▶ [Your goal] Word-for-word repetition of the records below is needed, but only from the line holding "Open Getting Started" through the final line, with pictures excluded.

[Source data]
========================================================================

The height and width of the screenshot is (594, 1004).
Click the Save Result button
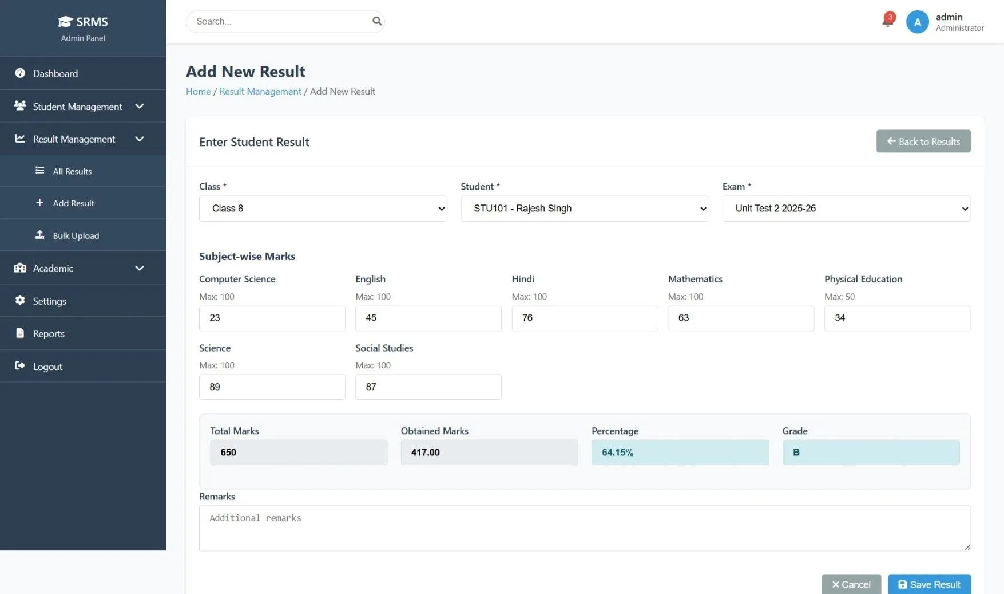[929, 584]

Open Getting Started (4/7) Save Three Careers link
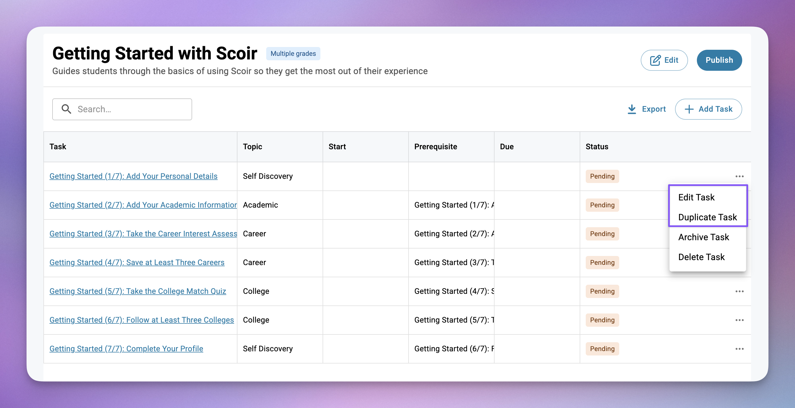(137, 262)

========================================================================

▶ [Exercise answer]
Open Getting Started (4/7) Save Three Careers link
(137, 262)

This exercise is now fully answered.